From this normative vantage point, Unger launches a vigorous attack on contemporary liberal polities. (He acknowledges -- but does not dwell on -- parallel failings of Marxist-Leninist societies.) Unger contends that Western societies are frozen into rigid roles and hierarchies. Political systems of checks and balances impede both democratic self-expression and egalitarian social reconstruction. A combination of social rigidity, political gridlock, and imaginative stultification locks liberal politics into futile cycles of reform and retrenchment. Even European social democracy -- the fullest realization of liberal aspirations -- fails to liberate the individual's practical, emotional, and cognitive capacities. For these reasons, we cannot be satisfied with a program of incremental changes pursued through current institutions. Rather, we must seek to destabilize these institutions in order to move toward their radical transformation.

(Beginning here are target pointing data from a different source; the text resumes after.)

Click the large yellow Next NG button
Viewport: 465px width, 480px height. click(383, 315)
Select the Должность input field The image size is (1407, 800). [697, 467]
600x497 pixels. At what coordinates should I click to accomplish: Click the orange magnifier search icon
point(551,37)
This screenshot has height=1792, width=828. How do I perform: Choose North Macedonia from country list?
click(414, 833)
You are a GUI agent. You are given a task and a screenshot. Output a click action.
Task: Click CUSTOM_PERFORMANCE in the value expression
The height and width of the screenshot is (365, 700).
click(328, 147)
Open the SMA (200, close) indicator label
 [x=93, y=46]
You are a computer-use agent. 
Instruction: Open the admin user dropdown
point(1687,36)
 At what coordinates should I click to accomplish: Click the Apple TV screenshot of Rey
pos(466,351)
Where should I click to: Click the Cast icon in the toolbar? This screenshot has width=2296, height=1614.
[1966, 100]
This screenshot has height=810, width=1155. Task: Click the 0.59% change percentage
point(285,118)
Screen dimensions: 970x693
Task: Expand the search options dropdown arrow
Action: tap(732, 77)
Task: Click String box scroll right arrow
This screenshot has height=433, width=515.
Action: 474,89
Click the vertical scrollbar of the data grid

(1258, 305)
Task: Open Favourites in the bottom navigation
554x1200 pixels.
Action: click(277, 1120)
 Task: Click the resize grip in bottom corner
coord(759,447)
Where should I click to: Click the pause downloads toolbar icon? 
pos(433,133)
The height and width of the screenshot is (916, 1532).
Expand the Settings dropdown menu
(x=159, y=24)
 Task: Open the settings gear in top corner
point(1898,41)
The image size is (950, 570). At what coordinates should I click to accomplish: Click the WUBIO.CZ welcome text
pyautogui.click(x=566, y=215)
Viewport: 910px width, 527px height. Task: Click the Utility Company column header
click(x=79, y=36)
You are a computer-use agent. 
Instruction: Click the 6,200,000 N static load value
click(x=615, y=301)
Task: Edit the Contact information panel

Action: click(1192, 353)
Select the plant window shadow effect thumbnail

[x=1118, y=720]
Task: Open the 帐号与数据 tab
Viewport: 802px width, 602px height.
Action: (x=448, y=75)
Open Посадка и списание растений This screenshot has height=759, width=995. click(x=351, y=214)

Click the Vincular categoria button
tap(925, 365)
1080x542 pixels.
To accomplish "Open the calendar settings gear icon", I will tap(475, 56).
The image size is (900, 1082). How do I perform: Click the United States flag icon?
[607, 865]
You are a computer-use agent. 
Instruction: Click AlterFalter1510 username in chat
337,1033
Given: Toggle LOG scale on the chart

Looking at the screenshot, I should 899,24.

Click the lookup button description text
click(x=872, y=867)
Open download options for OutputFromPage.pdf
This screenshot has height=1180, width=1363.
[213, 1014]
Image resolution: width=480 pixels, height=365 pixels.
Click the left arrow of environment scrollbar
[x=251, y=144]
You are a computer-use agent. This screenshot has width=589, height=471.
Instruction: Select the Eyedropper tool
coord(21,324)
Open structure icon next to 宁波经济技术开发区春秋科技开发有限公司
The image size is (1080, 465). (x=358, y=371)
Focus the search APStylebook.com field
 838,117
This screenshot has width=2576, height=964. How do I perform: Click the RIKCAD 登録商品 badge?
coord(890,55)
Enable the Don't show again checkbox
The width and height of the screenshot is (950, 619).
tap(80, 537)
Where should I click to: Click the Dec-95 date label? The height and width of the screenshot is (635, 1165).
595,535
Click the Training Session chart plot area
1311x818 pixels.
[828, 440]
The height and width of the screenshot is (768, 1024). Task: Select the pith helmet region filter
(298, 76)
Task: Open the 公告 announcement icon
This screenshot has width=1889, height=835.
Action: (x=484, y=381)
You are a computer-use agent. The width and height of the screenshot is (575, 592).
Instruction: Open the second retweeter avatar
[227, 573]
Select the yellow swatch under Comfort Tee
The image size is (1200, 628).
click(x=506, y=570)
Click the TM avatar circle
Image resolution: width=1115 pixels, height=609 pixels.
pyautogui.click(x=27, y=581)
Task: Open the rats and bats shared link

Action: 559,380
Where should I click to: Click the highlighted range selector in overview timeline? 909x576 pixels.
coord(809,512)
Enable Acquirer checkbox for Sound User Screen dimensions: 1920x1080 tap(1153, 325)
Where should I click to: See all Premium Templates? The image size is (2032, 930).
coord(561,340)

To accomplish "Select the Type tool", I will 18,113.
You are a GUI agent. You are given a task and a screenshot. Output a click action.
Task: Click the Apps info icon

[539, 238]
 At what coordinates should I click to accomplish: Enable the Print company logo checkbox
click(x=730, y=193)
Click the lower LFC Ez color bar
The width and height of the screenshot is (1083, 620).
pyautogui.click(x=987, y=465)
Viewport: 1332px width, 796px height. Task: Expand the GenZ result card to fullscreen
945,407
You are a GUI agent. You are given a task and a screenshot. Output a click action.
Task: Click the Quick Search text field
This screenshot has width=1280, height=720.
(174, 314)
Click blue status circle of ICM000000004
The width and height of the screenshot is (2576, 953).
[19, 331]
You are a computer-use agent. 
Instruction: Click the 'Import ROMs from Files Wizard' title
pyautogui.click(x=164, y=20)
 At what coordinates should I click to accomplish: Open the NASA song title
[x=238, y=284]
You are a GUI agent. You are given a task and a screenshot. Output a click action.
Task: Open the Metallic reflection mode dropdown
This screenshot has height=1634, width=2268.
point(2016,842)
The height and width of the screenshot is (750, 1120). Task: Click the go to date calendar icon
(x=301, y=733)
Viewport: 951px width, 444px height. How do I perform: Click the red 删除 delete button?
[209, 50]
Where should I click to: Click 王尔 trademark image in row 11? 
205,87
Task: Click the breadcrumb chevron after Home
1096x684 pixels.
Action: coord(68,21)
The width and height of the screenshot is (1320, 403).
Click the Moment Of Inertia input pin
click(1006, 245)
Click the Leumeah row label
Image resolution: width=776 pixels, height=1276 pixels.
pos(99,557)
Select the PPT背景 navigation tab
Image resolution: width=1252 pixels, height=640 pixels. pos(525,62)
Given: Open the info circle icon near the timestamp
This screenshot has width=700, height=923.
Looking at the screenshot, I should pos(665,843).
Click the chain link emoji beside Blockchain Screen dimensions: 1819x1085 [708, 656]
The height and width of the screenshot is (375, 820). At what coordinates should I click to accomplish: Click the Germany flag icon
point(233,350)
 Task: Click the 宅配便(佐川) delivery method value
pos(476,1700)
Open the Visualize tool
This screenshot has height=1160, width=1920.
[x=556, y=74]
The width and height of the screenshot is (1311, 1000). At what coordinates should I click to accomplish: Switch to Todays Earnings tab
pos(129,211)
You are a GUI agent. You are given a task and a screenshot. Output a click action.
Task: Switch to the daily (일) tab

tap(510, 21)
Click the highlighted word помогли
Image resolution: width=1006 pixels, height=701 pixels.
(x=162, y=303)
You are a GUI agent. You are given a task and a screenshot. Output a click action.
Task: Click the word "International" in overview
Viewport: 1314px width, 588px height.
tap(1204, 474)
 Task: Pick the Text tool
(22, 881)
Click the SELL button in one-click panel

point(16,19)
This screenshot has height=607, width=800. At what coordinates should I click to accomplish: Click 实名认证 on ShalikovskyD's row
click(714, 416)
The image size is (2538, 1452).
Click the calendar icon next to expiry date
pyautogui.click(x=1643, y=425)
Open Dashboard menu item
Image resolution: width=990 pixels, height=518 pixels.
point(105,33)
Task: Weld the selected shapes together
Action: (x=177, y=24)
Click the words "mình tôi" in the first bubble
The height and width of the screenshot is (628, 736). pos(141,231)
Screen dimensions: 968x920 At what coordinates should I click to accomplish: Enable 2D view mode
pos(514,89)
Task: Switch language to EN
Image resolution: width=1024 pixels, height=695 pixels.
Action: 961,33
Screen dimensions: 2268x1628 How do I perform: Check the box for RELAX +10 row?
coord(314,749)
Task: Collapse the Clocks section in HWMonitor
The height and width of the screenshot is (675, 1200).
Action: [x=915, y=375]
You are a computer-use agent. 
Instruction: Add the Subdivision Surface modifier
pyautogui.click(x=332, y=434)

It is not my purpose in this Essay to subject Unger's concrete political analyses and proposals to detailed scrutiny. For the record, I should say that his account of roles and hierarchies is unpersuasive in its denial of the considerable fluidity characteristic of modern socioeconomies; that his critique of political checks and balances is blind both to their capacity for strong democratic action and to their ability to protect individuals against collective tyranny; and that his account of reform cycles ignores the ways in which liberal societies have been noncyclically transformed over the past century. Moreover, the practical lesson of recent generations is that aggressive contempt for social democracy does not promote the fulfillment of radical aspirations. The effort to "leap over" social democracy is more likely to produce traditionalist counterreaction than cultural revolution. In short, Unger's prescriptions rest on a dramatically flawed diagnosis of contemporary society; they minister to ills the very existence of which most individuals would deny. As I shall argue, this gulf between Unger's vision and ordinary consciousness forces his argument in elitist and coercive directions radically at odds with his professed intentions.